EcoBling turns landfill into precious pieces
Katie Johnston, the founder and CEO of accessories and jewellery business EcoBling, is a woman on a mission to make the world a better place.
Her business creates its products from materials destined for landfill like old car tyres, plants a tree for every piece sold—totalling over 10,000 trees so far—and works with marginalised communities around the world.
Johnston started the brand in 2014 with the desire to express herself creatively and do good things in the world.
“It was so important for me to create EcoBling using an ecofriendly and ethical business model because anything else would have felt inauthentic and forced,” she explains. “For me EcoBling is a physical reflection of who I am as a person—deeply committed to improving the environment and lifting people up who join me on my journey.”
This includes the Indigenous Australian communities EcoBling works with on its IndigiBling collection. As part of this, EcoBling sends wooden jewellery out to communities who then burn stories of the Dreamtime and their ancestral and personal stories onto the pieces.
“The goal for IndigiBling, which has been realised beyond expectations, is to share and celebrate Indigenous Australian culture with the broader public,” says Johnston.
Other EcoBling community partners in Nepal make beads out of rubble from the country’s 2015 earthquake, while others in Kenya craft shoes and belts from old tyres. These products, along with scarves and bags made from recycled materials, will be on display at Life Instyle.
After showing at Eco Fashion Week in Seattle—which Johnston says has been the high point of running EcoBling so far—she is eager to get her pieces into the hands of retailers.

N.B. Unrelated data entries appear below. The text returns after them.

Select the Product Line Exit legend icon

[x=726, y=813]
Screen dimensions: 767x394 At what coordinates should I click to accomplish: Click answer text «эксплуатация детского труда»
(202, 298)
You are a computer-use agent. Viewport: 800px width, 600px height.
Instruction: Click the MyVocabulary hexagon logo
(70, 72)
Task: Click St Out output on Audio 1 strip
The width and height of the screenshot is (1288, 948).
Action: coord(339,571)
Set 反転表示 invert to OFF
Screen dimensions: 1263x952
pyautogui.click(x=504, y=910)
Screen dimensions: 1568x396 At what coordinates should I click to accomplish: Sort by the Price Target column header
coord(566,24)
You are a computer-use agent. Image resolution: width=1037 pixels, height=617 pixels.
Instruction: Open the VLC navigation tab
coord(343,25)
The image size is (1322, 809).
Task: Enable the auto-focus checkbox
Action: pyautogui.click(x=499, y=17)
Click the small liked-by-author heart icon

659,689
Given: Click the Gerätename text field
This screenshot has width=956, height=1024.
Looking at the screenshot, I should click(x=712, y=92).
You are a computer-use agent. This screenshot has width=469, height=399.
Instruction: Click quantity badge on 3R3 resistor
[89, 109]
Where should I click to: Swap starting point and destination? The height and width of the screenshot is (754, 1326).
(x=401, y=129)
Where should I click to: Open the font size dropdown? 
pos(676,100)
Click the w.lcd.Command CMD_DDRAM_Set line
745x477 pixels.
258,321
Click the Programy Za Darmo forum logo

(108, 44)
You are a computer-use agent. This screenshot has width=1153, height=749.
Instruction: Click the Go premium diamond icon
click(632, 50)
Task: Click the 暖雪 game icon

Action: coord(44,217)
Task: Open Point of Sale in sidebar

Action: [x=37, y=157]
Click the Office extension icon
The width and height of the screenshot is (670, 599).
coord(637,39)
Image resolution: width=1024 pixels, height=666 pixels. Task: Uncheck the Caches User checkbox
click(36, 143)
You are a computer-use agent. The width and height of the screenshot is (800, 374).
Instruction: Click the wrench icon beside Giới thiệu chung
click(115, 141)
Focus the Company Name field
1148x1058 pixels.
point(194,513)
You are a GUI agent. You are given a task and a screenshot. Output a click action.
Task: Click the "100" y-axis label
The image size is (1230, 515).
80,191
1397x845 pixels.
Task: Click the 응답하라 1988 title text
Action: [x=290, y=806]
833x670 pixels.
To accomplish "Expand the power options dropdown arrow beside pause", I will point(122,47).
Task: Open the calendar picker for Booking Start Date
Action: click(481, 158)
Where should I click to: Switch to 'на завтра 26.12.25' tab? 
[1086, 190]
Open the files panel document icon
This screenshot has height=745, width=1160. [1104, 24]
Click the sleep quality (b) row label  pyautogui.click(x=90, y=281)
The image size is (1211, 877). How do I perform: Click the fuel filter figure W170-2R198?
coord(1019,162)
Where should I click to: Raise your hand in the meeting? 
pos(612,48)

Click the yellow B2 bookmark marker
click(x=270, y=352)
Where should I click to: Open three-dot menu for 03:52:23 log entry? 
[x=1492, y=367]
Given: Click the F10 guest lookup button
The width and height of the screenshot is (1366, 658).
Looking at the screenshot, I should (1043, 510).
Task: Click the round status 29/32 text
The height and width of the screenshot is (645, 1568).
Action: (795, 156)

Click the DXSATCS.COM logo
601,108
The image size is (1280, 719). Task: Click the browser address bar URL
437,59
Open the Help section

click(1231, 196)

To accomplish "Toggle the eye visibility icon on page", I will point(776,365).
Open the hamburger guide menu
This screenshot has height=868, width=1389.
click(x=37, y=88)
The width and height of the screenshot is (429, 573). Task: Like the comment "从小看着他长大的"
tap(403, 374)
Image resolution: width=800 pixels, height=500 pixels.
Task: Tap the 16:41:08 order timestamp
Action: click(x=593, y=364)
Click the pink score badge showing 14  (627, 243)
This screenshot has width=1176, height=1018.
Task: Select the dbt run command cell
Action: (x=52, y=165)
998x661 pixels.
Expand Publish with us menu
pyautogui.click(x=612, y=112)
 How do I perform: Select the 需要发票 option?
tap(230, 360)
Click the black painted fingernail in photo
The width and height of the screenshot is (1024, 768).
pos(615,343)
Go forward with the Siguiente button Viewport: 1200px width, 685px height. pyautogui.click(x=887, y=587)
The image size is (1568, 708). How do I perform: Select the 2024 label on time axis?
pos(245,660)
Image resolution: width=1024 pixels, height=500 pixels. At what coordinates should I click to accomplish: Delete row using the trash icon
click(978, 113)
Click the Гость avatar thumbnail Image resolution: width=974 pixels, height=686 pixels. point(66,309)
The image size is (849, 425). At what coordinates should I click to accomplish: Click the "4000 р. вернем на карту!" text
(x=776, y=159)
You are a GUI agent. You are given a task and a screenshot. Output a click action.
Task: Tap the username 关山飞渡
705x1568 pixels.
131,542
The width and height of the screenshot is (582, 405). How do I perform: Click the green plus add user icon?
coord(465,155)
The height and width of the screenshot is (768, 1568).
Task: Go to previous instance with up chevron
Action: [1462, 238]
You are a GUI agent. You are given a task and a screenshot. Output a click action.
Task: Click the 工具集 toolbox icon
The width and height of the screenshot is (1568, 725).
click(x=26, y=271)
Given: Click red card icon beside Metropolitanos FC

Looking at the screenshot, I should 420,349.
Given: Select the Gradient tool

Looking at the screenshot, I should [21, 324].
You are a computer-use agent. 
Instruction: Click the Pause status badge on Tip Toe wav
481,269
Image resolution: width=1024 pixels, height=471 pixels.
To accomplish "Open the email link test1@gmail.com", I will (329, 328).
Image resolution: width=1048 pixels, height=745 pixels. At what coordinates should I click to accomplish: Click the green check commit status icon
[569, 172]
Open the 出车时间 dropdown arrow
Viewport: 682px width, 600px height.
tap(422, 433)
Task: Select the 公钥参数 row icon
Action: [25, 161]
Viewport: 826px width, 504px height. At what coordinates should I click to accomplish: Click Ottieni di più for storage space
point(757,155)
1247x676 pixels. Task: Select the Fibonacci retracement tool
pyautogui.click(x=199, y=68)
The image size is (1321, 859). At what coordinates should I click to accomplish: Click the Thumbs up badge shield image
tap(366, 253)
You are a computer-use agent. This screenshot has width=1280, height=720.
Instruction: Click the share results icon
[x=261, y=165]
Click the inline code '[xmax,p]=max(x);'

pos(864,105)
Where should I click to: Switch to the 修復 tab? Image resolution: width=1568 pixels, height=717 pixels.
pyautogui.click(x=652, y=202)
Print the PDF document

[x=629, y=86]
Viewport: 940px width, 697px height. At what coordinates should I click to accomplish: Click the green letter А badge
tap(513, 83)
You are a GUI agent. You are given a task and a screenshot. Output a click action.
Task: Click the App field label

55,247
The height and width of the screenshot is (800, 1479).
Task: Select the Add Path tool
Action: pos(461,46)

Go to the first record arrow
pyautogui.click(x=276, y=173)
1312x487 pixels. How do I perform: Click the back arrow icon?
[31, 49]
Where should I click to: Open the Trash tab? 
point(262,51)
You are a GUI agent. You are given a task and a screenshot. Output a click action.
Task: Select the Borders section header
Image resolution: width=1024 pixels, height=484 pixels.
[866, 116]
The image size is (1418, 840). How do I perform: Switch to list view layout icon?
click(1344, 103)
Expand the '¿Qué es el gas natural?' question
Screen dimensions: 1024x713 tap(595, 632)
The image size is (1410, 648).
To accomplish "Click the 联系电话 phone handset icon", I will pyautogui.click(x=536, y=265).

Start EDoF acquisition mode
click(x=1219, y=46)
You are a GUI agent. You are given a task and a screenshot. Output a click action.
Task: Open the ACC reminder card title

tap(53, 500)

“The biggest challenge of running this kind of business is to reach out to retail stores,” she says. “I am not the best at hard selling over the phone [however] story telling is my absolute favourite thing, especially when I get to tell the amazing stories of EcoBling.
“So, I am very excited to…meet and connect with other people who want to be a fundamental part of creating positive change in the world, through selling our products in their stores.”
Johnston has lots more in the works for EcoBling, including an initiative to empower ex-child brides through workshops and employment as part of the brand’s production community. She is also visiting Kenya, where she will set up a co-working space so people in the community can start their own microbusinesses and hopefully contribute to EcoBling’s collections.
“They already do such a great job upcycling bottles and windows and turning them into gorgeous, colourful beads, so I can’t wait to see what ideas they have.”